[INFORMATION SUPPLIED]

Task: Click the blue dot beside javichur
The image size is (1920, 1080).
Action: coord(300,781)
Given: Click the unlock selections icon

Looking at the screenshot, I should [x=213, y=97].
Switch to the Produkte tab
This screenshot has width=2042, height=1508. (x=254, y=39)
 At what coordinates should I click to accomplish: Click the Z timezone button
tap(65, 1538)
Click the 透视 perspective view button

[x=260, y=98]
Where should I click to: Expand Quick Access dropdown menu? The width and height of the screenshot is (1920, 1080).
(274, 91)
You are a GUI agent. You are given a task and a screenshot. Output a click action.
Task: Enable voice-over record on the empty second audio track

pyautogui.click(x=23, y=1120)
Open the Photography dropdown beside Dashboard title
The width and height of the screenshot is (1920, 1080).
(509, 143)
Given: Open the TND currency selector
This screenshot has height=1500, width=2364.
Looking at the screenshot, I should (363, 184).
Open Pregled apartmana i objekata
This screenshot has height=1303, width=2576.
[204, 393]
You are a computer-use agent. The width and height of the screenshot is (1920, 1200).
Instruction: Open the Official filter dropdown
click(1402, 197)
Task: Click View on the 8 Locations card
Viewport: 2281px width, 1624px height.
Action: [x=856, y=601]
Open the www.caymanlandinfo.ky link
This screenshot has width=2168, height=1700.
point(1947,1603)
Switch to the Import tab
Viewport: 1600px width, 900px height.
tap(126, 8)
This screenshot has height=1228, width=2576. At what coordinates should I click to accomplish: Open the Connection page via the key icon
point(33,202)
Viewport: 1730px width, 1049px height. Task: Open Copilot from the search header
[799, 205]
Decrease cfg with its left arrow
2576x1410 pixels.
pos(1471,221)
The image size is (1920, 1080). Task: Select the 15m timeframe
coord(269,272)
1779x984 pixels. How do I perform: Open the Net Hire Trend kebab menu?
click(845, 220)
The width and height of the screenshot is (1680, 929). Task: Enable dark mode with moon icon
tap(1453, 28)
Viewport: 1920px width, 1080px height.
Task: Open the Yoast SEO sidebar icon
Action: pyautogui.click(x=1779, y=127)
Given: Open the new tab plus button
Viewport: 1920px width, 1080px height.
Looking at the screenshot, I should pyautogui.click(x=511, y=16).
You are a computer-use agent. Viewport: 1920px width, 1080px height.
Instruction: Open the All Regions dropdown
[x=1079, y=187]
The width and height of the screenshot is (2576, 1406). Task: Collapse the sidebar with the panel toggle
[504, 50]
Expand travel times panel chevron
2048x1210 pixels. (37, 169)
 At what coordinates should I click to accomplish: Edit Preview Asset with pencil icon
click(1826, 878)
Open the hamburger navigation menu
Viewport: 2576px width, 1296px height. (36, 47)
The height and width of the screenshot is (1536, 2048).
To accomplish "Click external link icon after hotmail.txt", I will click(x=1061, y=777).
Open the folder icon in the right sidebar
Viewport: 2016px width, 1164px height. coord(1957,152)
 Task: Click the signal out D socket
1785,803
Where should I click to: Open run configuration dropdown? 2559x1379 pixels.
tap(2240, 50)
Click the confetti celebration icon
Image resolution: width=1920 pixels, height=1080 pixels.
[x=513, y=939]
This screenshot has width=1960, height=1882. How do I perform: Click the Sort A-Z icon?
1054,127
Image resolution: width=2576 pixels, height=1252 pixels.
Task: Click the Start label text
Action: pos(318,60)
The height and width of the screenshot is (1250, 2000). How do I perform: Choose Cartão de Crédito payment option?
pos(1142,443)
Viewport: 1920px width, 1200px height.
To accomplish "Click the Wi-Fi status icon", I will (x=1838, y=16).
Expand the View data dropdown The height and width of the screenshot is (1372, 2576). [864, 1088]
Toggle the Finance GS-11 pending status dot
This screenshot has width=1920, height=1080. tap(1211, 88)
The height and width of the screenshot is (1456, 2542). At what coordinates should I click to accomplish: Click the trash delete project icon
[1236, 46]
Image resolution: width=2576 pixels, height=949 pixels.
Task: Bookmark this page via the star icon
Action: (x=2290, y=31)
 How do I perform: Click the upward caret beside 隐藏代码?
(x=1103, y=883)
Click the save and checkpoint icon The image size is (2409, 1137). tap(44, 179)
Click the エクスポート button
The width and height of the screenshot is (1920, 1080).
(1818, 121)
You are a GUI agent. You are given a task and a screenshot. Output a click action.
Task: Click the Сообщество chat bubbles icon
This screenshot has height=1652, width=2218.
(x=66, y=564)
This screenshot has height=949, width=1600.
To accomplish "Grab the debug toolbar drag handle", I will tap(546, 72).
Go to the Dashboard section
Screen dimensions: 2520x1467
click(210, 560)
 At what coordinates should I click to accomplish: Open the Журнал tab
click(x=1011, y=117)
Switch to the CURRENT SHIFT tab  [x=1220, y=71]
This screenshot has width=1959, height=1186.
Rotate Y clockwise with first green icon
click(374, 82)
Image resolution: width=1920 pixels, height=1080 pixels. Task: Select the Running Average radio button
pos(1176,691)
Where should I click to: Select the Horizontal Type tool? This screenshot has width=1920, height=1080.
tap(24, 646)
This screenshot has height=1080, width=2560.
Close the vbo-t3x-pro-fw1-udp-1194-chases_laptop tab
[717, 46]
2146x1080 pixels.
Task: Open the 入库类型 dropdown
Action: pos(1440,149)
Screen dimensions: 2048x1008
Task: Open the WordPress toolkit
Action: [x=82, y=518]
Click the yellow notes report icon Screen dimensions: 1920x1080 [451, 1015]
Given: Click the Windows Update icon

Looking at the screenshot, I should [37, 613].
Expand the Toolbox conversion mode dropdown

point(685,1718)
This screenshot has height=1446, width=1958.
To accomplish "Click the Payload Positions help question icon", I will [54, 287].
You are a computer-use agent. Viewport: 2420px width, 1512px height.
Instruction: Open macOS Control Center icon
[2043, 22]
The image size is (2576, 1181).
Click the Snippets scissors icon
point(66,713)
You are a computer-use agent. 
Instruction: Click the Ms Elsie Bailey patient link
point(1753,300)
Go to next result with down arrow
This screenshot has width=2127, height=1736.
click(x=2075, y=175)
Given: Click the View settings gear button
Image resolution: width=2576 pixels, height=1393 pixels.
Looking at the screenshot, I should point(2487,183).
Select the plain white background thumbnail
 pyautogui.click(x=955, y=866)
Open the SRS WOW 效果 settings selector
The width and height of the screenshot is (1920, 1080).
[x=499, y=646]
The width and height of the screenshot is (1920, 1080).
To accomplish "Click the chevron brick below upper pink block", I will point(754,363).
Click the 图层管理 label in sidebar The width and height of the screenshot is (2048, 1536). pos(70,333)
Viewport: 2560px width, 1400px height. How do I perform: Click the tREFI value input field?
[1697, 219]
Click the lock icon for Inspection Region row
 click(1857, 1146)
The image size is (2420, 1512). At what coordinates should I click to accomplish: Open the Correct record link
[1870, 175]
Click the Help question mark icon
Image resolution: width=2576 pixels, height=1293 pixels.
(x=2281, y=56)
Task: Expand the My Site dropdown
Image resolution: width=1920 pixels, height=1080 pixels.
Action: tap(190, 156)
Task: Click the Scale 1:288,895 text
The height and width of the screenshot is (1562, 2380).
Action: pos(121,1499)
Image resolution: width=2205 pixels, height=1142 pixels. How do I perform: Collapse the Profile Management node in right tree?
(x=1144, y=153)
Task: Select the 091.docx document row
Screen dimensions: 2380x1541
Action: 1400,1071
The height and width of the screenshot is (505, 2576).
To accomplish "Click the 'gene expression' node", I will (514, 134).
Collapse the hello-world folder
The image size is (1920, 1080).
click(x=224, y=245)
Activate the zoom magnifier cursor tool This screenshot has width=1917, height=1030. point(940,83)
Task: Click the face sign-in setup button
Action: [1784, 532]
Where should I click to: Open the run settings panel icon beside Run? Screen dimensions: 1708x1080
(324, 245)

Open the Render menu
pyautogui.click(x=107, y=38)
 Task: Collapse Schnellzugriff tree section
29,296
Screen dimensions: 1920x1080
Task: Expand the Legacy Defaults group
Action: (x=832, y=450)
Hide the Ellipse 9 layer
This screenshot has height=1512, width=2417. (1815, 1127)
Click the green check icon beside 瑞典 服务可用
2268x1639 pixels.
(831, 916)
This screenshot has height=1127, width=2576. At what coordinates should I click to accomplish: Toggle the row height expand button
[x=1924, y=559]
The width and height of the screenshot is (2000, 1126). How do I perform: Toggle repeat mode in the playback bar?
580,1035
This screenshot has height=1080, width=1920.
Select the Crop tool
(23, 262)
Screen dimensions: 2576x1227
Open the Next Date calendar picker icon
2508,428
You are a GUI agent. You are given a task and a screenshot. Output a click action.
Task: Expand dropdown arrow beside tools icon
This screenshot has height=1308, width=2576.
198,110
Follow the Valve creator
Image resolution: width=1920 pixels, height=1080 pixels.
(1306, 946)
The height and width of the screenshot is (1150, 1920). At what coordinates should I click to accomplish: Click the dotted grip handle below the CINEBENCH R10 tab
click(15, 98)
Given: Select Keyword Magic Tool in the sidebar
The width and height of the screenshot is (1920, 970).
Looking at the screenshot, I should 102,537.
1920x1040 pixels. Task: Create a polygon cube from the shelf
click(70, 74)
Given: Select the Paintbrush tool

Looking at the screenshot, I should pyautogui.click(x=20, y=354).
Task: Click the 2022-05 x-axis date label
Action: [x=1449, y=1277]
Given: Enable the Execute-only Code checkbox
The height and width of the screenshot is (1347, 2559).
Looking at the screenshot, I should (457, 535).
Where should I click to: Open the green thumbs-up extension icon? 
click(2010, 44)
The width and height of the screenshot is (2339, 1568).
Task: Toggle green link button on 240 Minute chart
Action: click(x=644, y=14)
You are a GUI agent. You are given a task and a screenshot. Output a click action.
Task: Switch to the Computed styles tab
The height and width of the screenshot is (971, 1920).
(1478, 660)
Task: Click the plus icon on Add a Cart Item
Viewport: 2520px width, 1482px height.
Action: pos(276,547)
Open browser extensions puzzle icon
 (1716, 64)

[/INFORMATION SUPPLIED]

## [INSTRUCTIONS TO FOLLOW]
Copy nothing beyond the line containing "Task: Click View on the 8 Locations card". Transcribe exactly from the first line of the entries down to that line, inclusive.

## [SOLVED PROBLEM]
Task: Click the blue dot beside javichur
The image size is (1920, 1080).
Action: coord(300,781)
Given: Click the unlock selections icon

Looking at the screenshot, I should [x=213, y=97].
Switch to the Produkte tab
This screenshot has width=2042, height=1508. (x=254, y=39)
 At what coordinates should I click to accomplish: Click the Z timezone button
tap(65, 1538)
Click the 透视 perspective view button

[x=260, y=98]
Where should I click to: Expand Quick Access dropdown menu? The width and height of the screenshot is (1920, 1080).
(274, 91)
You are a GUI agent. You are given a task and a screenshot. Output a click action.
Task: Enable voice-over record on the empty second audio track

pyautogui.click(x=23, y=1120)
Open the Photography dropdown beside Dashboard title
The width and height of the screenshot is (1920, 1080).
(509, 143)
Given: Open the TND currency selector
This screenshot has height=1500, width=2364.
Looking at the screenshot, I should (363, 184).
Open Pregled apartmana i objekata
This screenshot has height=1303, width=2576.
[204, 393]
You are a computer-use agent. The width and height of the screenshot is (1920, 1200).
Instruction: Open the Official filter dropdown
click(1402, 197)
Task: Click View on the 8 Locations card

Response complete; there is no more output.